With the pictures left out, write every entry down exactly.

INPUT DATA Block Start

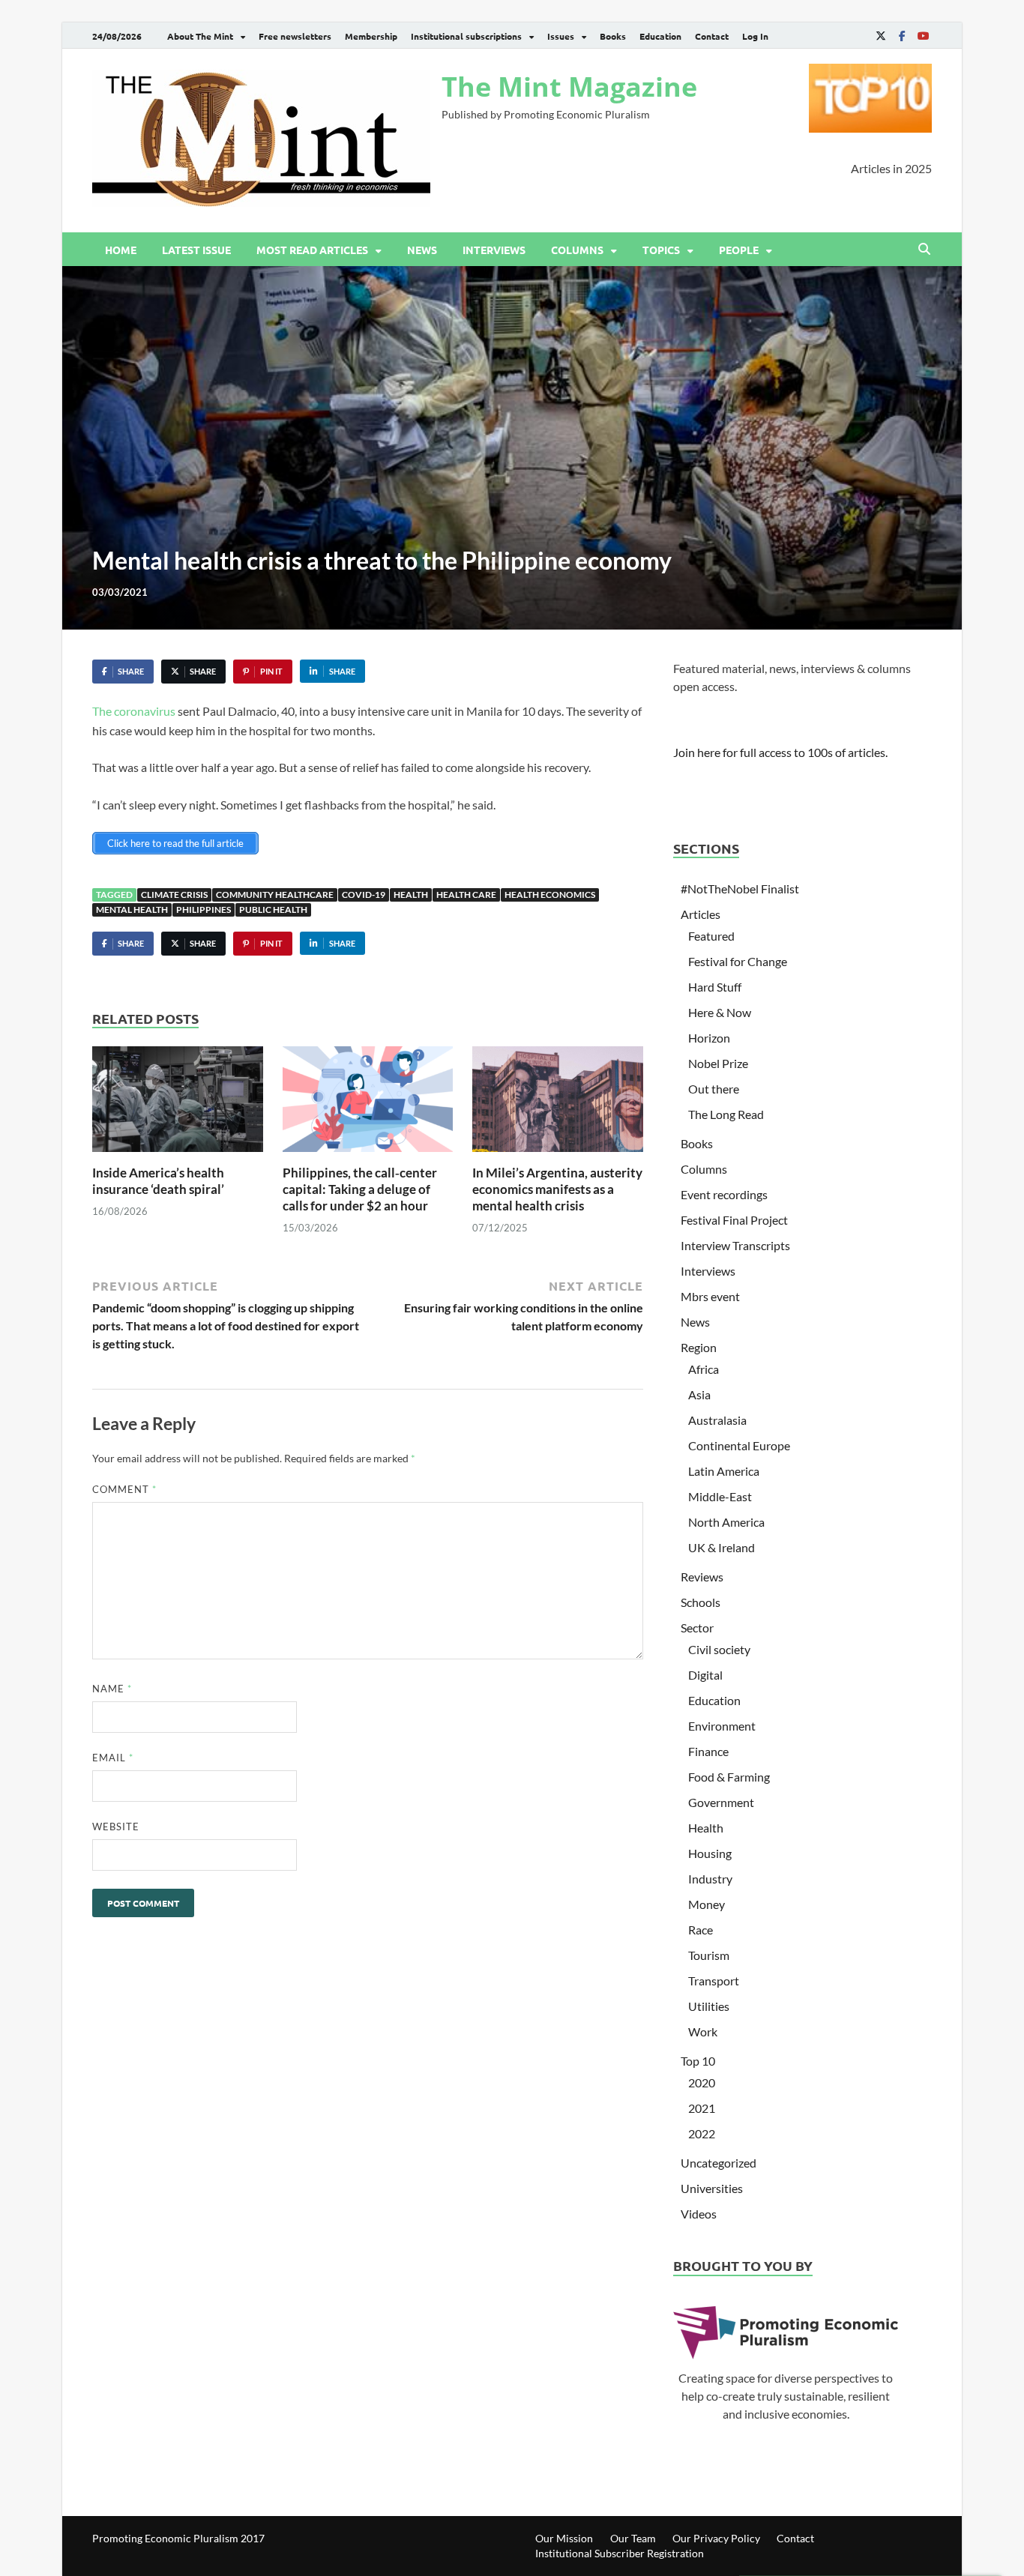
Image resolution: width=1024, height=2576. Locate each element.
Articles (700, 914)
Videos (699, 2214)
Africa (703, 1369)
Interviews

INPUT DATA Block End

RESPONSE
Image resolution: width=1024, height=2576. Locate each element.
Articles (700, 914)
Videos (699, 2214)
Africa (703, 1369)
Interviews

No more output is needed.